_Data listing_.
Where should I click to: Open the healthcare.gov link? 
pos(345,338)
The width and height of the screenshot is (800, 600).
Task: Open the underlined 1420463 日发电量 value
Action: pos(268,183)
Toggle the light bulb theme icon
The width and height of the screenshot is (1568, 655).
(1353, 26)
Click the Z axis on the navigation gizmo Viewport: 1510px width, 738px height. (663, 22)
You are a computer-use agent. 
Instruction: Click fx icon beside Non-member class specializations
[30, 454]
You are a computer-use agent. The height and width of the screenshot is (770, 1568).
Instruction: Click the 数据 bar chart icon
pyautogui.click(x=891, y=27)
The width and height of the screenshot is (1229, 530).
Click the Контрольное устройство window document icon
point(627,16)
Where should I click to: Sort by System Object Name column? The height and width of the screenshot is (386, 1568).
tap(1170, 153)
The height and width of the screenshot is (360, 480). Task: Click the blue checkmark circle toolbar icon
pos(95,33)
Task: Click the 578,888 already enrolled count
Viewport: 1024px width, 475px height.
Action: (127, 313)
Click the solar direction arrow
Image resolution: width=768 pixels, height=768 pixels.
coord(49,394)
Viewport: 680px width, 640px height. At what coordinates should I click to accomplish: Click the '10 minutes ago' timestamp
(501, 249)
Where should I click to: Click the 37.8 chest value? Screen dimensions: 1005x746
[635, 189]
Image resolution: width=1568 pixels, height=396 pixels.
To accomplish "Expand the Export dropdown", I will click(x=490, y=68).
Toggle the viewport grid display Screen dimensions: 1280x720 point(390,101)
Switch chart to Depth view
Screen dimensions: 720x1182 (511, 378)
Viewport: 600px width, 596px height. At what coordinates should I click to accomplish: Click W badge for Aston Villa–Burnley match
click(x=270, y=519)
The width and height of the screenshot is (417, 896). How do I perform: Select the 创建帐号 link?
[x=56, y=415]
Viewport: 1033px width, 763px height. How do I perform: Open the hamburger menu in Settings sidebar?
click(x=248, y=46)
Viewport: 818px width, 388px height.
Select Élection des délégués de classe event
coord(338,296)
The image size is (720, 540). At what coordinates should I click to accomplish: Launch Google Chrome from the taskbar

_Exercise goal_.
Given the records above, reproduce precisely and only the lines between the line holding "Instruction: Click the 数据 bar chart icon" and the line holding "Click the solar direction arrow", inclusive.

_Response_.
Instruction: Click the 数据 bar chart icon
pyautogui.click(x=891, y=27)
The width and height of the screenshot is (1229, 530).
Click the Контрольное устройство window document icon
point(627,16)
Where should I click to: Sort by System Object Name column? The height and width of the screenshot is (386, 1568).
tap(1170, 153)
The height and width of the screenshot is (360, 480). Task: Click the blue checkmark circle toolbar icon
pos(95,33)
Task: Click the 578,888 already enrolled count
Viewport: 1024px width, 475px height.
Action: (127, 313)
Click the solar direction arrow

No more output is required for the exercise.